• ОТРЫВОК:
== == ==
Считаю, что нас не баловали. Могли бы, наверное, награждать и получше, но, видно, считали, что это наша прямая служебная обязанность, наш долг. Награждали нас в целом нормально, у старожилов роты было и по два ордена «Славы», но полного кавалера, например, не было ни одного. Но мы этот вопрос между собой никогда не обсуждали, никакой ревности, тем более каких-то обид у нас не было.
У меня, например, был даже такой случай. Как-то меня представили к ордену Красной Звезды, но в моей группе был новенький солдат – Красильников, который очень хотел получить хоть какую-то награду. И после его первого «выхода» я попросил Малякшина «отдать» этот мой орден ему, и он так и сделал, его наградили «Звездочкой».
В вашей роте велся учет, кто сколько раз ходил в «поиск», сколько «языков» захватил?
== == ==
• ПРЕДОСТАВЛЕННЫЕ ЗАПИСИ:
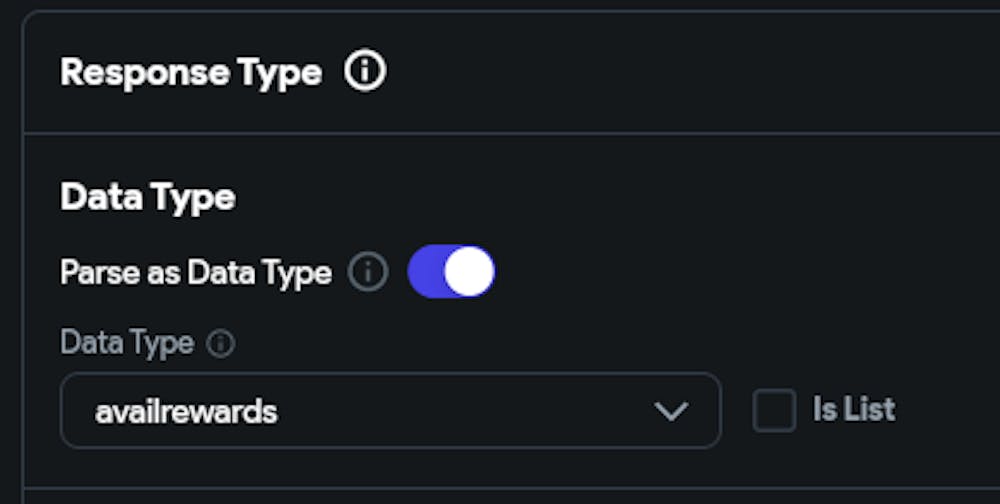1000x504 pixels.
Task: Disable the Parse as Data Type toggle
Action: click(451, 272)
== == ==
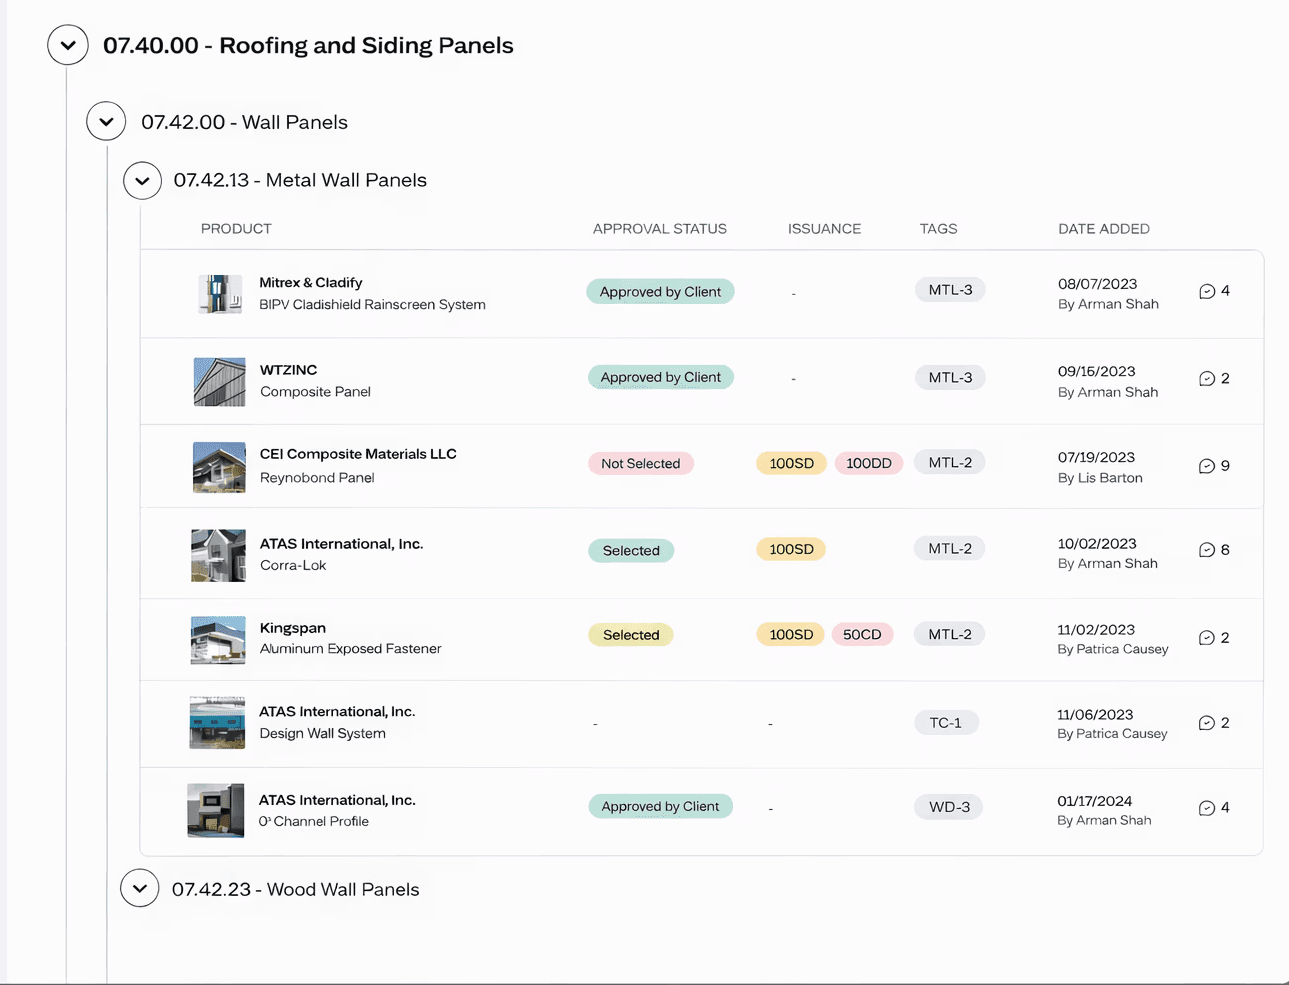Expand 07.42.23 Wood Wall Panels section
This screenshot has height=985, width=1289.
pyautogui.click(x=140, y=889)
== == ==
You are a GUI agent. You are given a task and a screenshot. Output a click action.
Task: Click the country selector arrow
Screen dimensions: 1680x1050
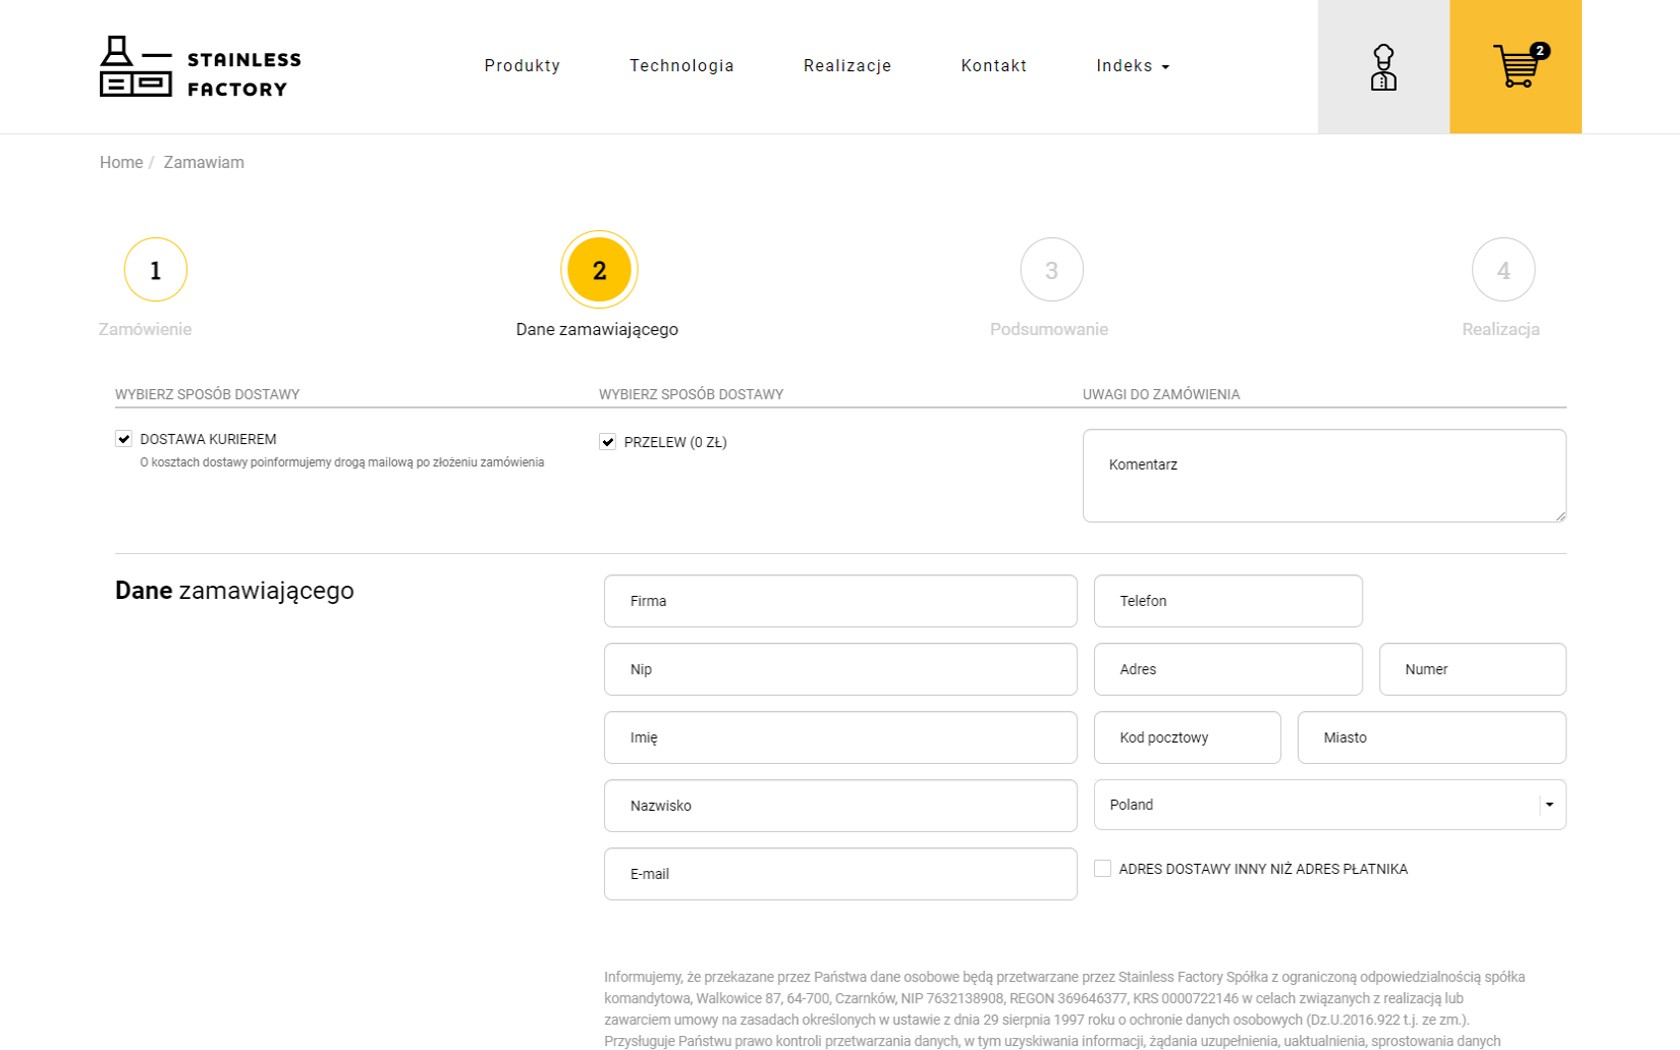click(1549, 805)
== == ==
• ЧТО СДЕЛАТЬ:
a. Сколько полных кавалеров ордена «Славы» было в роте, если верить отрывку о наградах?
b. Перепишите из отрывка о наградах фрагмент от слов «Считаю, что нас» до слов «нас не было.».
c. Согласуются ли с отрывком о наградах утверждения (i) «У старожилов роты бывало по два ордена „Славы“», (ii) «Из-за наград среди бойцов роты возникала ревность» и (iii) «Малякшин отказался передать орден Красильникову»? На каждое ответьте «да» или «нет» и дословно приведите решающие слова текста.

• ОТВЕТЫ:
a. Ни одного.

b.
Считаю, что нас не баловали. Могли бы, наверное, награждать и получше, но, видно, считали, что это наша прямая служебная обязанность, наш долг. Награждали нас в целом нормально, у старожилов роты было и по два ордена «Славы», но полного кавалера, например, не было ни одного. Но мы этот вопрос между собой никогда не обсуждали, никакой ревности, тем более каких-то обид у нас не было.

c.
(i) Да: «у старожилов роты было и по два ордена».
(ii) Нет: «никакой ревности, тем более каких-то обид у нас не было».
(iii) Нет: «и он так и сделал».